# drzwi zamknięte na kołek



## anthox

Hi all,

I'm reading a short story written in the early 20th century, and I'm trying to envision what a door "zamknięte na kołek" means, exactly:

The narrator is feeling about in darkness and comes across the wall of a small shack ("buda"):

"[Ściana] była drewniana, zbita z niewygładzonych tarcic. Tak namacałem drzwi *zamknięte na kołek*..." (Stefan Grabiński, "Nocleg" (1920)

It seems like "kołek" refers to a small pin or peg. Would this be a small wooden peg fit into a hole, like a kind of bolt? Or a hook-and-eyebolt type arrangement? 

Thanks in advance!


----------



## zaffy

I would imagine something like this. However, instead of that metal hook going through the loop, there would be a wooden peg (kołek), inserted vertically.


----------



## anthox

Thank you! That's more or less what I imagined.


----------



## jasio

zaffy said:


> I would imagine something like this. However, instead of that metal hook going through the loop, there would be a wooden peg (kołek), inserted vertically.


Actually, the whole "lock" would be wooden, most probably with no metal parts whatsoever, perhaps except for an axis. Poor, simple and unsofisticated.


----------



## anthox

jasio said:


> Actually, the whole "lock" would be wooden, most probably with no metal parts whatsoever, perhaps except for an axis. Poor, simple and unsofisticated.



Perhaps something like this?

https://image.shutterstock.com/z/stock-photo-old-wooden-door-locks-and-wooden-latch-526528414.jpg

I tried to post the pic here but it's too large.


----------



## zaffy

No, because it's not a "kołek".

These are "kołeks".    So you need to imagine the door lock from #2 immobilised with such a thing, going through that metal loop.


----------



## jasio

zaffy said:


> These are "kołeks".    So you need to imagine the door lock from #2 immobilised with such a thing, going through that metal loop.


Define "kołek" then. ;-)

Actually, the word can mean quite a broad range of objects of various shapes and sizes, depending on context. Nowadays it does not even have to be wooden. Just ask Google. ;-)

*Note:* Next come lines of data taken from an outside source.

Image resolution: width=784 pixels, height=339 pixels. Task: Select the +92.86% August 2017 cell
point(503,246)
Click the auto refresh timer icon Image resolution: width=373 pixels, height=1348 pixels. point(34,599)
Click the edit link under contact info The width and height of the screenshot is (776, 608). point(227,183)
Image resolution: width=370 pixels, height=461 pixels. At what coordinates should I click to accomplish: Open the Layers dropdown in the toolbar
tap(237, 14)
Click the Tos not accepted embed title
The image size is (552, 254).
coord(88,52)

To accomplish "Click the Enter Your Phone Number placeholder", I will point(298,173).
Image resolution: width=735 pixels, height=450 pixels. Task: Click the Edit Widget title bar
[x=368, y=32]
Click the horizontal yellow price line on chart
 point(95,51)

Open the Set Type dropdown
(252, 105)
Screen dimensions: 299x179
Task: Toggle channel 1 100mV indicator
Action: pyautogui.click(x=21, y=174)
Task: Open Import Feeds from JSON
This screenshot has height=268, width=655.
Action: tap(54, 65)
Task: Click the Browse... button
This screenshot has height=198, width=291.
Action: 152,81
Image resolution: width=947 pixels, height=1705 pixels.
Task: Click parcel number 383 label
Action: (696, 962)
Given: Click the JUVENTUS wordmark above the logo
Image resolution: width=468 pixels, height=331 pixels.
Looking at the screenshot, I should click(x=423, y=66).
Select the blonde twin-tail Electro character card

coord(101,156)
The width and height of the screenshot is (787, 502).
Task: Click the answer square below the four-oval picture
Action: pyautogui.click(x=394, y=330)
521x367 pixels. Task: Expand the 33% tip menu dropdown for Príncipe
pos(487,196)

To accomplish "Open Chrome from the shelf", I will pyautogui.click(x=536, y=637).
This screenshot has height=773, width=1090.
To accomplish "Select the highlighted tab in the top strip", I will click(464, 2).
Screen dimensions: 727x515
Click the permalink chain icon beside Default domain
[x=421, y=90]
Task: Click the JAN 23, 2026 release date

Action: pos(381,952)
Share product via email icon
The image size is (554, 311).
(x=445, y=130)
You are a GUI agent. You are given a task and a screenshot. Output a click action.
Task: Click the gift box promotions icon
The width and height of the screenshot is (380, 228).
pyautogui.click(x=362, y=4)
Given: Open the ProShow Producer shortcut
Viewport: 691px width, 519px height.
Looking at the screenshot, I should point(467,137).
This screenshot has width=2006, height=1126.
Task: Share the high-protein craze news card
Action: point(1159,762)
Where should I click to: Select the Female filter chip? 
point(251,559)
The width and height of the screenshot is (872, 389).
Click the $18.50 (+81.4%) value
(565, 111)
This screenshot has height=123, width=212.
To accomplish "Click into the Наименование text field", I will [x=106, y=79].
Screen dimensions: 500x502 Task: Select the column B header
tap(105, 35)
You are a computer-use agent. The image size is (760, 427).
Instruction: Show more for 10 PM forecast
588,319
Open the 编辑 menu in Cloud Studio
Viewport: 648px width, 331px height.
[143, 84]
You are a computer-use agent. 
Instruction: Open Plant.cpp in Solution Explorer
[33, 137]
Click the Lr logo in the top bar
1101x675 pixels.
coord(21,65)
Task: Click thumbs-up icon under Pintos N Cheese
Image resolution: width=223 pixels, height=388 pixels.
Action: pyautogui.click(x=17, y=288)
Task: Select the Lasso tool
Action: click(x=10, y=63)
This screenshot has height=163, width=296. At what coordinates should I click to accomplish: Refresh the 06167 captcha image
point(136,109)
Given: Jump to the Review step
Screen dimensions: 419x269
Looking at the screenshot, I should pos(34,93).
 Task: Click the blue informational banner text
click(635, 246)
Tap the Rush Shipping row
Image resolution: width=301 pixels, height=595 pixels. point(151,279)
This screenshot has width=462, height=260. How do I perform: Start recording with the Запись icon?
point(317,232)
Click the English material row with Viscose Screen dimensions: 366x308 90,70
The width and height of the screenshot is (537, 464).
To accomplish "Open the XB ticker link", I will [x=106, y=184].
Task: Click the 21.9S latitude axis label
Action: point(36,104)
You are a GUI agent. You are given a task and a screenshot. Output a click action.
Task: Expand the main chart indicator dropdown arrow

The lock on drzwi zamknięte na kołek is actually quite complex, even if it were made of wood. Probably the simplest possible wooden lock is here: 
	

	
	
		
		

		
		
	


	



except that the actual door is missing. But still, you can imagine, how it worked: the door cannot open towards the inside because of the door frame, and it cannot open outside either because of the wooden part blocking it. The lock cannot open by itself because it's balanced (though it's not mandatory) and because of the pressure from the door. Once you twist the lock, the door is unlocked.

And yes - I've seen this rudimentary type of lock made of short, round, sometimes even unbarked pieces of wood - fragments of a branch, actually -  which would perfectly meet any definition of "kołek".

It used to be quite common for its simplicity, and is exactly the type of lock which comes to my mind when I hear "drzwi zamknięte na kołek".


----------



## zaffy

jasio said:


> Define "kołek" then. ;-)



Well, maybe it's just me but 'kołek' by definition is cylindrical, and I believe its name might come from "koło". 

Kołek – Wikipedia, wolna encyklopedia


----------



## jasio

zaffy said:


> Well, maybe it's just me but 'kołek' by definition is cylindrical, and I believe its name might come from "koło".


You're roughly right. But add "roughly" to your definition. Even on your own photo she actual shape is closer to a prism than to a cylinder. ;-) According to kołek – Wikisłownik, wolny słownik wielojęzyczny, virtually any roughly processed, oblong shape should do. ;-)


----------